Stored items
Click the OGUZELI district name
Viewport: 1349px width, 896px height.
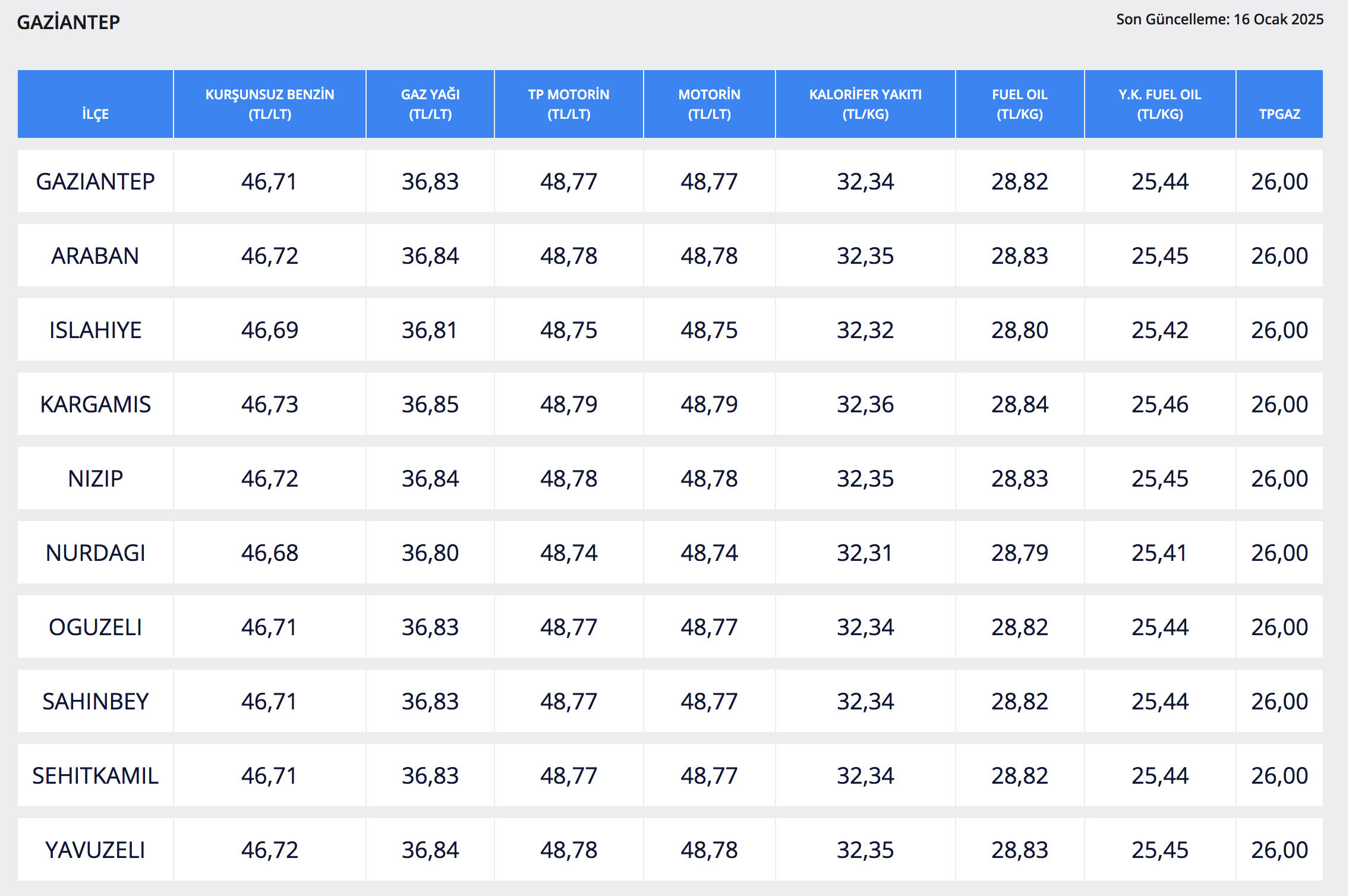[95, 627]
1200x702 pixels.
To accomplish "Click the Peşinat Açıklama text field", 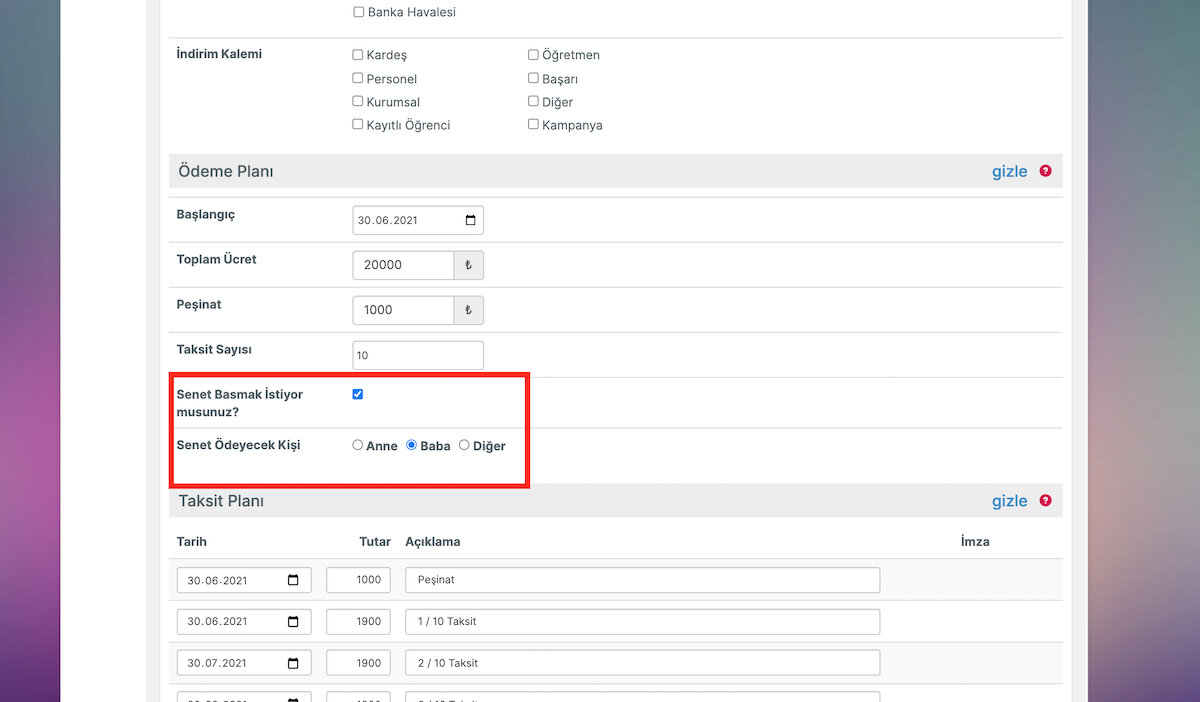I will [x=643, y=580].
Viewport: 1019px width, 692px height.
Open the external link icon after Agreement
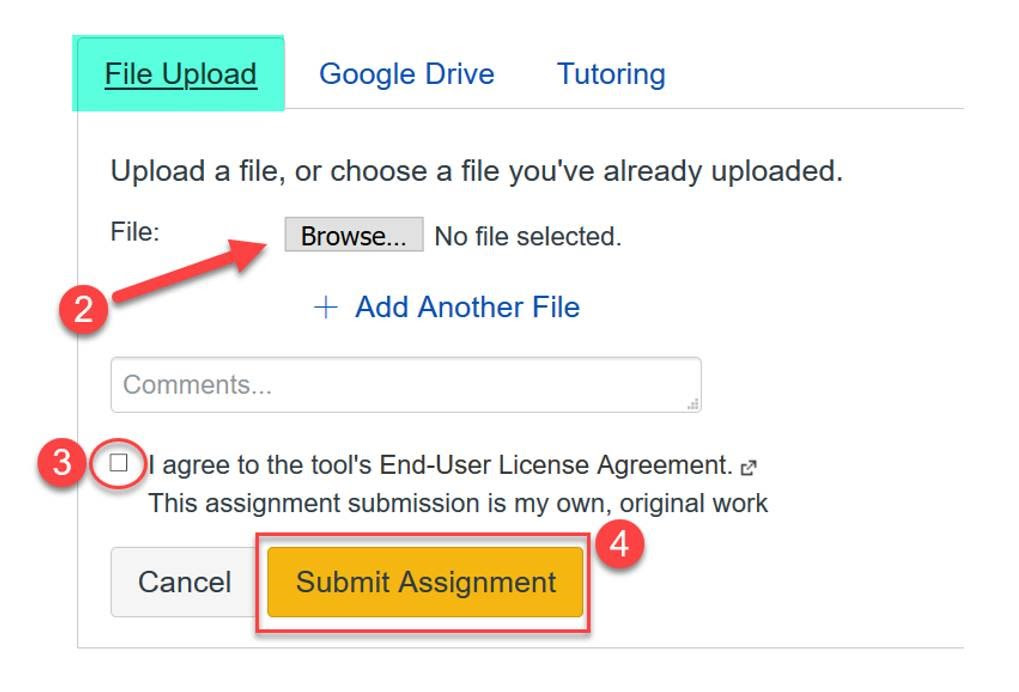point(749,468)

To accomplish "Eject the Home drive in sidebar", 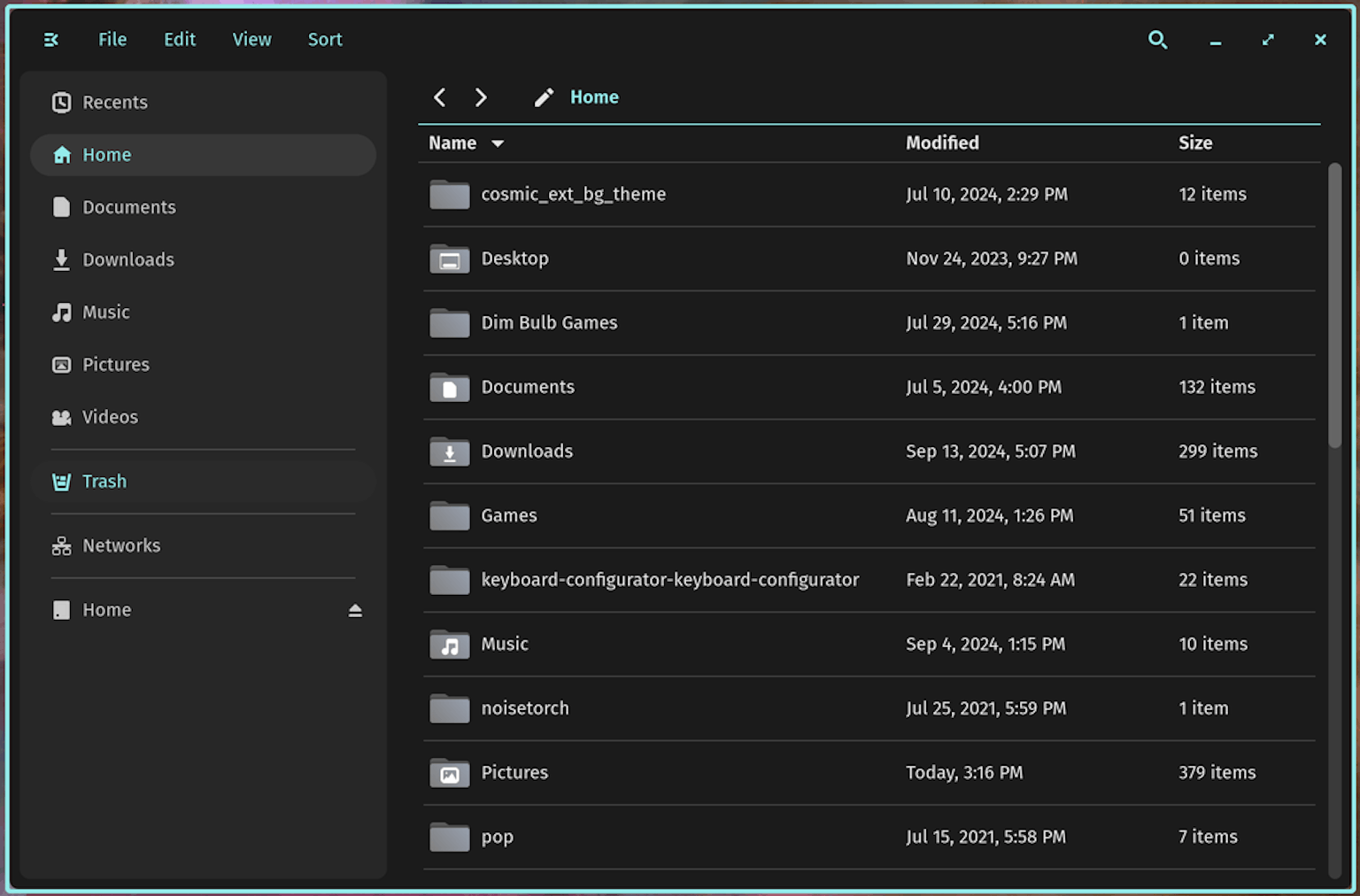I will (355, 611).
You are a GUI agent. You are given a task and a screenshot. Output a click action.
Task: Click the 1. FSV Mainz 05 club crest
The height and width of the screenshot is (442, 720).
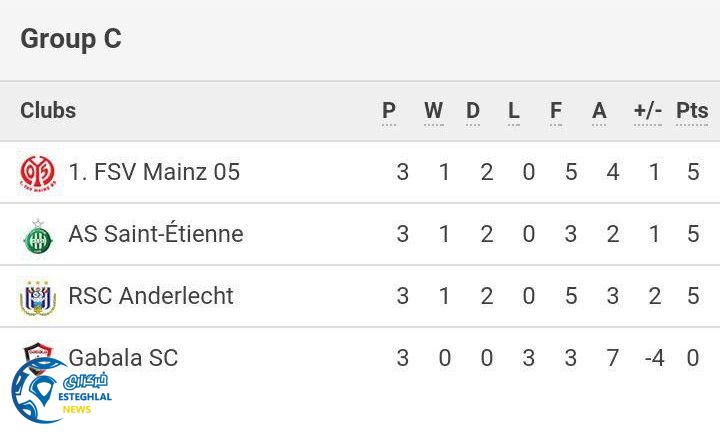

- Work to be completed: The answer must be every line of the entries that includes the word "screenshot".

- Response:
You are a GUI agent. You are given a task and a screenshot. Output a click action.
The height and width of the screenshot is (442, 720).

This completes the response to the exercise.